Data listing section start

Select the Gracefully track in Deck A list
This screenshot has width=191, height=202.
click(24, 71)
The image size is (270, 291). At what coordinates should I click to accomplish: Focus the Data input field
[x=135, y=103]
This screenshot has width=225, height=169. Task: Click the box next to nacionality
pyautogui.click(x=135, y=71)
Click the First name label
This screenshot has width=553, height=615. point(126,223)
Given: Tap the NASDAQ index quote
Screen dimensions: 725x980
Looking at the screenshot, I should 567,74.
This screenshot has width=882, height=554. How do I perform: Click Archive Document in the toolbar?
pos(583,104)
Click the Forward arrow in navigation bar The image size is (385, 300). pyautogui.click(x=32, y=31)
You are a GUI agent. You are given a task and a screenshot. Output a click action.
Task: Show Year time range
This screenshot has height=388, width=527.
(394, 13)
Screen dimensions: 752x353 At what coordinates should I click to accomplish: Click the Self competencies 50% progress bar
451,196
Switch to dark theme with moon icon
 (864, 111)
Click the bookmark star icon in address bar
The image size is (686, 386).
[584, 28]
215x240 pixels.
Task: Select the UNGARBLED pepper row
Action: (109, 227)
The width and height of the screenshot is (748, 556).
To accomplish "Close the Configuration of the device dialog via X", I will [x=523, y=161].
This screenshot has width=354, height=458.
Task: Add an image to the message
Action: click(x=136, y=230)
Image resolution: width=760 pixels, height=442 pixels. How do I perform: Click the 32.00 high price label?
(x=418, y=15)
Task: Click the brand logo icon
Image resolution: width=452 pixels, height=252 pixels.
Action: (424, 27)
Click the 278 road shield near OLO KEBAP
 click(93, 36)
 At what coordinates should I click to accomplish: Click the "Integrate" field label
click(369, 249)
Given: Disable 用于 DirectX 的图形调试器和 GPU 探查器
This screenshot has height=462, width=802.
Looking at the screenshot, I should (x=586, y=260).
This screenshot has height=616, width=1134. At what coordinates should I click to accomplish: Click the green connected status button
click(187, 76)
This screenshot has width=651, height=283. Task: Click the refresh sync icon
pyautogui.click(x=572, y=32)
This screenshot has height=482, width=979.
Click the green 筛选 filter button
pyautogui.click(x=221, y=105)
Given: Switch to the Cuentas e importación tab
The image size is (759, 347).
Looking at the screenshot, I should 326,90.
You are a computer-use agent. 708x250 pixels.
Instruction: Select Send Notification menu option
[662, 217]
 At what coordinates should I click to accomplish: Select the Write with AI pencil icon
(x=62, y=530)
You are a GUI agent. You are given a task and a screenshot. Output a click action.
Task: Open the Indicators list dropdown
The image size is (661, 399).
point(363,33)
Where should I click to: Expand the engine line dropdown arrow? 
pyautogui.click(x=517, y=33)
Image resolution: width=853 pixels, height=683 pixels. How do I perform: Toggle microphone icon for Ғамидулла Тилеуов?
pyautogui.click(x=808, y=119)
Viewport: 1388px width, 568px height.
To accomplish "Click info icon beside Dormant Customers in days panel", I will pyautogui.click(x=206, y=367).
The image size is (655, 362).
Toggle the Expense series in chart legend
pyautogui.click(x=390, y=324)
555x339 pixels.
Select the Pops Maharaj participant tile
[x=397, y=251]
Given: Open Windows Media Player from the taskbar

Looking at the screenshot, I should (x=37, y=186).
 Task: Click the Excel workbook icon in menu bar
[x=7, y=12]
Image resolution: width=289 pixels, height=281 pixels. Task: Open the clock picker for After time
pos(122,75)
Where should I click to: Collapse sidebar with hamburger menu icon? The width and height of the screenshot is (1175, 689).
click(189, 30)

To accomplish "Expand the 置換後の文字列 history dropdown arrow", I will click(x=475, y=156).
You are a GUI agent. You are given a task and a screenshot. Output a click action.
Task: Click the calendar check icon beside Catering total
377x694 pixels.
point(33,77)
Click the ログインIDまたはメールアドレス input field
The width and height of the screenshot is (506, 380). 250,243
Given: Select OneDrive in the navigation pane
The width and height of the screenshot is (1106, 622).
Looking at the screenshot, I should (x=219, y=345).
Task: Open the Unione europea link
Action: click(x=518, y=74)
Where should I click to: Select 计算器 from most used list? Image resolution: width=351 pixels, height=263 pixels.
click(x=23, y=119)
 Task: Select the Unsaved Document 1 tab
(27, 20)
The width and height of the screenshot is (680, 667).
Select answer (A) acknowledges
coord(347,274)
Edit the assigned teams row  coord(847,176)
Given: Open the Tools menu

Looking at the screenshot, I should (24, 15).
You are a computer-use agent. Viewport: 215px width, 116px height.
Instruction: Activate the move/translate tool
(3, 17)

Data listing section end

• **Try it**: In full and without changes, give the data above once more.

• **Response to the exercise**:
Select the Gracefully track in Deck A list
This screenshot has width=191, height=202.
click(24, 71)
The image size is (270, 291). At what coordinates should I click to accomplish: Focus the Data input field
[x=135, y=103]
This screenshot has width=225, height=169. Task: Click the box next to nacionality
pyautogui.click(x=135, y=71)
Click the First name label
This screenshot has width=553, height=615. point(126,223)
Given: Tap the NASDAQ index quote
Screen dimensions: 725x980
Looking at the screenshot, I should 567,74.
This screenshot has width=882, height=554. How do I perform: Click Archive Document in the toolbar?
pos(583,104)
Click the Forward arrow in navigation bar The image size is (385, 300). pyautogui.click(x=32, y=31)
You are a GUI agent. You are given a task and a screenshot. Output a click action.
Task: Show Year time range
This screenshot has height=388, width=527.
(394, 13)
Screen dimensions: 752x353 At what coordinates should I click to accomplish: Click the Self competencies 50% progress bar
451,196
Switch to dark theme with moon icon
 (864, 111)
Click the bookmark star icon in address bar
The image size is (686, 386).
[584, 28]
215x240 pixels.
Task: Select the UNGARBLED pepper row
Action: (109, 227)
The width and height of the screenshot is (748, 556).
To accomplish "Close the Configuration of the device dialog via X", I will [x=523, y=161].
This screenshot has width=354, height=458.
Task: Add an image to the message
Action: click(x=136, y=230)
Image resolution: width=760 pixels, height=442 pixels. How do I perform: Click the 32.00 high price label?
(x=418, y=15)
Task: Click the brand logo icon
Image resolution: width=452 pixels, height=252 pixels.
Action: (424, 27)
Click the 278 road shield near OLO KEBAP
 click(93, 36)
 At what coordinates should I click to accomplish: Click the "Integrate" field label
click(369, 249)
Given: Disable 用于 DirectX 的图形调试器和 GPU 探查器
This screenshot has height=462, width=802.
Looking at the screenshot, I should (x=586, y=260).
This screenshot has height=616, width=1134. At what coordinates should I click to accomplish: Click the green connected status button
click(187, 76)
This screenshot has width=651, height=283. Task: Click the refresh sync icon
pyautogui.click(x=572, y=32)
This screenshot has height=482, width=979.
Click the green 筛选 filter button
pyautogui.click(x=221, y=105)
Given: Switch to the Cuentas e importación tab
The image size is (759, 347).
Looking at the screenshot, I should 326,90.
You are a computer-use agent. 708x250 pixels.
Instruction: Select Send Notification menu option
[662, 217]
 At what coordinates should I click to accomplish: Select the Write with AI pencil icon
(x=62, y=530)
You are a GUI agent. You are given a task and a screenshot. Output a click action.
Task: Open the Indicators list dropdown
The image size is (661, 399).
point(363,33)
Where should I click to: Expand the engine line dropdown arrow? 
pyautogui.click(x=517, y=33)
Image resolution: width=853 pixels, height=683 pixels. How do I perform: Toggle microphone icon for Ғамидулла Тилеуов?
pyautogui.click(x=808, y=119)
Viewport: 1388px width, 568px height.
To accomplish "Click info icon beside Dormant Customers in days panel", I will pyautogui.click(x=206, y=367).
The image size is (655, 362).
Toggle the Expense series in chart legend
pyautogui.click(x=390, y=324)
555x339 pixels.
Select the Pops Maharaj participant tile
[x=397, y=251]
Given: Open Windows Media Player from the taskbar

Looking at the screenshot, I should (x=37, y=186).
 Task: Click the Excel workbook icon in menu bar
[x=7, y=12]
Image resolution: width=289 pixels, height=281 pixels. Task: Open the clock picker for After time
pos(122,75)
Where should I click to: Collapse sidebar with hamburger menu icon? The width and height of the screenshot is (1175, 689).
click(189, 30)

To accomplish "Expand the 置換後の文字列 history dropdown arrow", I will click(x=475, y=156).
You are a GUI agent. You are given a task and a screenshot. Output a click action.
Task: Click the calendar check icon beside Catering total
377x694 pixels.
point(33,77)
Click the ログインIDまたはメールアドレス input field
The width and height of the screenshot is (506, 380). 250,243
Given: Select OneDrive in the navigation pane
The width and height of the screenshot is (1106, 622).
Looking at the screenshot, I should (x=219, y=345).
Task: Open the Unione europea link
Action: click(x=518, y=74)
Where should I click to: Select 计算器 from most used list? Image resolution: width=351 pixels, height=263 pixels.
click(x=23, y=119)
 Task: Select the Unsaved Document 1 tab
(27, 20)
The width and height of the screenshot is (680, 667).
Select answer (A) acknowledges
coord(347,274)
Edit the assigned teams row  coord(847,176)
Given: Open the Tools menu

Looking at the screenshot, I should (24, 15).
You are a computer-use agent. Viewport: 215px width, 116px height.
Instruction: Activate the move/translate tool
(3, 17)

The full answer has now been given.